[Word and item position data]
========

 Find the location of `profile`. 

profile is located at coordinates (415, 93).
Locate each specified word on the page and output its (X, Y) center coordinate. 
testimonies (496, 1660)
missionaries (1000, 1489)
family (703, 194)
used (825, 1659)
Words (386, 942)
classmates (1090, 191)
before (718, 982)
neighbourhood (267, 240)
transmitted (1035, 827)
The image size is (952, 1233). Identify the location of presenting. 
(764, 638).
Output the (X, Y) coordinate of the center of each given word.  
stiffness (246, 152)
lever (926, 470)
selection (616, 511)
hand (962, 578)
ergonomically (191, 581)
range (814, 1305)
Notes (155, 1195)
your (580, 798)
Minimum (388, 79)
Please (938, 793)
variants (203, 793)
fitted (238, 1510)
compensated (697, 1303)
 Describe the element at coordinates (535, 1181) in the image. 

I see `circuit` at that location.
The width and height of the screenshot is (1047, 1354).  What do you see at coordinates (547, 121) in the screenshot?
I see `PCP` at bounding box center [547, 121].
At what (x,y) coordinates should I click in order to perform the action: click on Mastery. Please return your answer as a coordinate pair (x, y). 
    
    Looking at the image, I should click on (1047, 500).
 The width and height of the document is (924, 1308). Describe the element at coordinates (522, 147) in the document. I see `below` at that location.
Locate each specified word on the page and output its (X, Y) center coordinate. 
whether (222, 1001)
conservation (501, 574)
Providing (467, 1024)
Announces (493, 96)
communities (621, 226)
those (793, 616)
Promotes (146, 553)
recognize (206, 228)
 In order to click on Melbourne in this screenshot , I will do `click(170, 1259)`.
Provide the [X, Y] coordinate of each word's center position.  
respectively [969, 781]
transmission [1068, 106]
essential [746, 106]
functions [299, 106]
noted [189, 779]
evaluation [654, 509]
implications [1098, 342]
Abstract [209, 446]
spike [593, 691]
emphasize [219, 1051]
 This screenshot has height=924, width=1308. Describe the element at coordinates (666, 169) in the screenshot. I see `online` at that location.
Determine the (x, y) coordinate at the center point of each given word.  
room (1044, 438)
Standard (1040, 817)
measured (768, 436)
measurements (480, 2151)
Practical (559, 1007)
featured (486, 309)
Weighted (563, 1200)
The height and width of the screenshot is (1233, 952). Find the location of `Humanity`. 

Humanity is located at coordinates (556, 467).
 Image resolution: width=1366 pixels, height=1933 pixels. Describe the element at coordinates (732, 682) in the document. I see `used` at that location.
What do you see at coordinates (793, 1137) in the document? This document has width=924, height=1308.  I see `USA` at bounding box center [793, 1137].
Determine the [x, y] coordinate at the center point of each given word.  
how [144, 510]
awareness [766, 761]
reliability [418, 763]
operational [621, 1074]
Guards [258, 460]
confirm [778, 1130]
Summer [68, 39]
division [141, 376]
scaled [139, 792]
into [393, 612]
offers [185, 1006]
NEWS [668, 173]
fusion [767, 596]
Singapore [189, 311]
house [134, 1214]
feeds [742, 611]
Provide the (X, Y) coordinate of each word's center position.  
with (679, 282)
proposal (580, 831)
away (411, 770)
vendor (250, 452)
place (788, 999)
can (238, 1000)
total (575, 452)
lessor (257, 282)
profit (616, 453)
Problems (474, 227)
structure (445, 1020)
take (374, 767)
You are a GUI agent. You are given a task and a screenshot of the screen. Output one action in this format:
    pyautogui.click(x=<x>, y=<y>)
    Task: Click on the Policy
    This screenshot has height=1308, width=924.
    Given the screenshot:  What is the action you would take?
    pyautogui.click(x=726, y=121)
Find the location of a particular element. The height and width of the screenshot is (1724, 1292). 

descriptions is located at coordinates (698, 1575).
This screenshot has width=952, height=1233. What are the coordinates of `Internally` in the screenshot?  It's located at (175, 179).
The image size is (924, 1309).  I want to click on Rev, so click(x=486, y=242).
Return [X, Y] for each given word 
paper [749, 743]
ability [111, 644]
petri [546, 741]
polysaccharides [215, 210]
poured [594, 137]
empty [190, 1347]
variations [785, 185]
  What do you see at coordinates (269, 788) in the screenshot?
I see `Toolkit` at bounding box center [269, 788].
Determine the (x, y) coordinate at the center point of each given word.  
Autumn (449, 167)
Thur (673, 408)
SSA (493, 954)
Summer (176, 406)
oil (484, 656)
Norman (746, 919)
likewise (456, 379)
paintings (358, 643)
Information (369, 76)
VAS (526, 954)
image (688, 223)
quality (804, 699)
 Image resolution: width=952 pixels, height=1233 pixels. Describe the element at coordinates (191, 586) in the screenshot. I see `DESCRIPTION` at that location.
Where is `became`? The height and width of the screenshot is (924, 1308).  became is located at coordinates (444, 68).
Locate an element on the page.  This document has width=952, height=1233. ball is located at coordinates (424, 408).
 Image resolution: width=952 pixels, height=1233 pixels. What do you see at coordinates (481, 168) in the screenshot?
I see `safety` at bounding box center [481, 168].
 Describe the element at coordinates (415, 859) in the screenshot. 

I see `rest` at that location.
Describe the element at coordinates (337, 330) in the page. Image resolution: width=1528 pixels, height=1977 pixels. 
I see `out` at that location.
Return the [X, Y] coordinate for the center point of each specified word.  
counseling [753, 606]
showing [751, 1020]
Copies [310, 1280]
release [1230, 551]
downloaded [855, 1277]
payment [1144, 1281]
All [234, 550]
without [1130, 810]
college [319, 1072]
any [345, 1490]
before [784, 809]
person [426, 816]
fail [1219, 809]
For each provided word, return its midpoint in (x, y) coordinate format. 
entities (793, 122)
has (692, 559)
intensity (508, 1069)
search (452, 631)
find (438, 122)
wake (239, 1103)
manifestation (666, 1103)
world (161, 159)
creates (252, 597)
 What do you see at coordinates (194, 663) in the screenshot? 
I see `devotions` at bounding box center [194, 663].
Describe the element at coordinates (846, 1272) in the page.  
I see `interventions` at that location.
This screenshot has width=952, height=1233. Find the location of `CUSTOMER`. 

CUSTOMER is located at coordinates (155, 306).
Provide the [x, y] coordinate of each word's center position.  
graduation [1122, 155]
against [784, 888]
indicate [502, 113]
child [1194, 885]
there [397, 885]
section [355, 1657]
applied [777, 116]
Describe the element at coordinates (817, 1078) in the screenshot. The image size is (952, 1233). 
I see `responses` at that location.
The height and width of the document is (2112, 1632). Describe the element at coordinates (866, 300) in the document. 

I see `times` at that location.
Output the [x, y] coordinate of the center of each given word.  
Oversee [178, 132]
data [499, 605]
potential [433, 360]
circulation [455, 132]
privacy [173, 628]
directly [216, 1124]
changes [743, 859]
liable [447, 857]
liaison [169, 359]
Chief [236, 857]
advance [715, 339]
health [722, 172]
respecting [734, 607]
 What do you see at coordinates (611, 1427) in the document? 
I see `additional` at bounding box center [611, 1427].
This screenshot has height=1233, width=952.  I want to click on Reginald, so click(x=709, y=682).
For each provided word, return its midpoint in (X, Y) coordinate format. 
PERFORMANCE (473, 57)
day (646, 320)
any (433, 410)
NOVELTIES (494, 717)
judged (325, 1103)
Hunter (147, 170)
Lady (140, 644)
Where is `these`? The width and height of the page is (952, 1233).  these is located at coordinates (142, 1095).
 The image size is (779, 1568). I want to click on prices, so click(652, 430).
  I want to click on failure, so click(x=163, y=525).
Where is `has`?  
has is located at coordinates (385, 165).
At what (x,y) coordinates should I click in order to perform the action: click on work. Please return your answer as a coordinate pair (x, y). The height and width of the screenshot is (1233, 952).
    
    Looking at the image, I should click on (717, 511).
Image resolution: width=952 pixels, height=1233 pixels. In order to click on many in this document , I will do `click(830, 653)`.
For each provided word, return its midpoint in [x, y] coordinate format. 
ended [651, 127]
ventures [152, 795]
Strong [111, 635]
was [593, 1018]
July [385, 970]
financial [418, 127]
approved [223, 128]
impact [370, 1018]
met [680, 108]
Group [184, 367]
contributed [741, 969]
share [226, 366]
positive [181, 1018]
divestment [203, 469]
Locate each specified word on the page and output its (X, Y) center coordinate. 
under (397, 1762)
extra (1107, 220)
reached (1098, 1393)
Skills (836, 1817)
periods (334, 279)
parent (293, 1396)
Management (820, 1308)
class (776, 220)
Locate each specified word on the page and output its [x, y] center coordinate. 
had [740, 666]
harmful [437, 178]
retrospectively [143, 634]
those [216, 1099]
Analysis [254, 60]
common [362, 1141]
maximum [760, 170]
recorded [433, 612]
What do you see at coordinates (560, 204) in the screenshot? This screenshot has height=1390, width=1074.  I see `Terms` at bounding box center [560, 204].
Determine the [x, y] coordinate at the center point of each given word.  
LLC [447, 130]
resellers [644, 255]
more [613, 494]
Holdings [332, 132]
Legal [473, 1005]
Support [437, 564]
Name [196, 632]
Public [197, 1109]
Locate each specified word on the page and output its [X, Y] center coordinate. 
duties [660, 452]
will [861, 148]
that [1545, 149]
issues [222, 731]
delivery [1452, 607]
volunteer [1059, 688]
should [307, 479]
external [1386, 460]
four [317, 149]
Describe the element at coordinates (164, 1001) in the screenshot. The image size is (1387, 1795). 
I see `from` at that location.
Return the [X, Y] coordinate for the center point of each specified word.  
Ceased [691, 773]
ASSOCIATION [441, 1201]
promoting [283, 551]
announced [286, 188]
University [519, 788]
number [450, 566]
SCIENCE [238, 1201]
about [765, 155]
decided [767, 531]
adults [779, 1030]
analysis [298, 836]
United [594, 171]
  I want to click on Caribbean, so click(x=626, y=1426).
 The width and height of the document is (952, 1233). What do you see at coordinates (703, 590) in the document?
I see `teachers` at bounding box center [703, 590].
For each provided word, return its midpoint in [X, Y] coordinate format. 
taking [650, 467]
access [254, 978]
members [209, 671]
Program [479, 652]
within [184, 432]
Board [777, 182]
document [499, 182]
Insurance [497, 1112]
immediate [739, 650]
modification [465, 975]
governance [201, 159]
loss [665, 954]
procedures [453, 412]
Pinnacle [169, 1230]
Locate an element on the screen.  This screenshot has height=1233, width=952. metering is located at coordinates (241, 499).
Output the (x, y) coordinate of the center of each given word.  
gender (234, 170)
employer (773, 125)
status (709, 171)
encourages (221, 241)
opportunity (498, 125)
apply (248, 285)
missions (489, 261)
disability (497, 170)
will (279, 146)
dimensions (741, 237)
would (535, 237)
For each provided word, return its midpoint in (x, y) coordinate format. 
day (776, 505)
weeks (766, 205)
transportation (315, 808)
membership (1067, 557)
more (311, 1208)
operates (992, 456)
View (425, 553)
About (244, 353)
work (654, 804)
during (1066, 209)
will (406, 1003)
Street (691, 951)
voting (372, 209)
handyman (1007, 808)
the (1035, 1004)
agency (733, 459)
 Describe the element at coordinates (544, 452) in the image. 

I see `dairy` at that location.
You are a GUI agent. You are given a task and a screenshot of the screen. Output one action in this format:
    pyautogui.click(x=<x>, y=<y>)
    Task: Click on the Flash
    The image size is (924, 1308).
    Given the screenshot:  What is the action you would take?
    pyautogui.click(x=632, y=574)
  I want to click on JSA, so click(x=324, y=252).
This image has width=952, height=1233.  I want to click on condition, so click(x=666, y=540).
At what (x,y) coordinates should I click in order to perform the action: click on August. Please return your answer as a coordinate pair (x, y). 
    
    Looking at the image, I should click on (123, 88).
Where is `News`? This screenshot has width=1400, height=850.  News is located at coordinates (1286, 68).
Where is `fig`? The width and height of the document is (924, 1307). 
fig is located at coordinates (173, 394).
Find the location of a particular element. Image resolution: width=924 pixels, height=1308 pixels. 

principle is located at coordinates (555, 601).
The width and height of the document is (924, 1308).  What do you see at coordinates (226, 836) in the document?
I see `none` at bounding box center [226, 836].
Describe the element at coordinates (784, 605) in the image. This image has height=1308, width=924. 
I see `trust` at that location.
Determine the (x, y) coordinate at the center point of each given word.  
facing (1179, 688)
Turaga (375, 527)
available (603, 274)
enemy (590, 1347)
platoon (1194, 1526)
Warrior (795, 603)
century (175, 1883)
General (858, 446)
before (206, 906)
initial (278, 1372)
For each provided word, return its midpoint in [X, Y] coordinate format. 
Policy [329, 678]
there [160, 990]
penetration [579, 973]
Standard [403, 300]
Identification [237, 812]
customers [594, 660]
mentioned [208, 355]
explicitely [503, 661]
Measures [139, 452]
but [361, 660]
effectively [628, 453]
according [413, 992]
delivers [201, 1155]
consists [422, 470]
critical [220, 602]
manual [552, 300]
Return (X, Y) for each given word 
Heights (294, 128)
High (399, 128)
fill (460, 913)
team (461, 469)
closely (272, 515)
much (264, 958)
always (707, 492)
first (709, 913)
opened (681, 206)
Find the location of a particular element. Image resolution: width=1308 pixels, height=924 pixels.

========

■ DESCRIPTION OF THE TASK ■
From the first line of the listing through the line that contains "center [547, 121].", output each line as a numbered list, leaving out any blank lines.

■ RESPONSE ■
1.  Find the location of `profile`. 
2. profile is located at coordinates (415, 93).
3. Locate each specified word on the page and output its (X, Y) center coordinate. 
4. testimonies (496, 1660)
5. missionaries (1000, 1489)
6. family (703, 194)
7. used (825, 1659)
8. Words (386, 942)
9. classmates (1090, 191)
10. before (718, 982)
11. neighbourhood (267, 240)
12. transmitted (1035, 827)
13. The image size is (952, 1233). Identify the location of presenting. 
14. (764, 638).
15. Output the (X, Y) coordinate of the center of each given word.  
16. stiffness (246, 152)
17. lever (926, 470)
18. selection (616, 511)
19. hand (962, 578)
20. ergonomically (191, 581)
21. range (814, 1305)
22. Notes (155, 1195)
23. your (580, 798)
24. Minimum (388, 79)
25. Please (938, 793)
26. variants (203, 793)
27. fitted (238, 1510)
28. compensated (697, 1303)
29.  Describe the element at coordinates (535, 1181) in the image. 
30. I see `circuit` at that location.
31. The width and height of the screenshot is (1047, 1354).  What do you see at coordinates (547, 121) in the screenshot?
32. I see `PCP` at bounding box center [547, 121].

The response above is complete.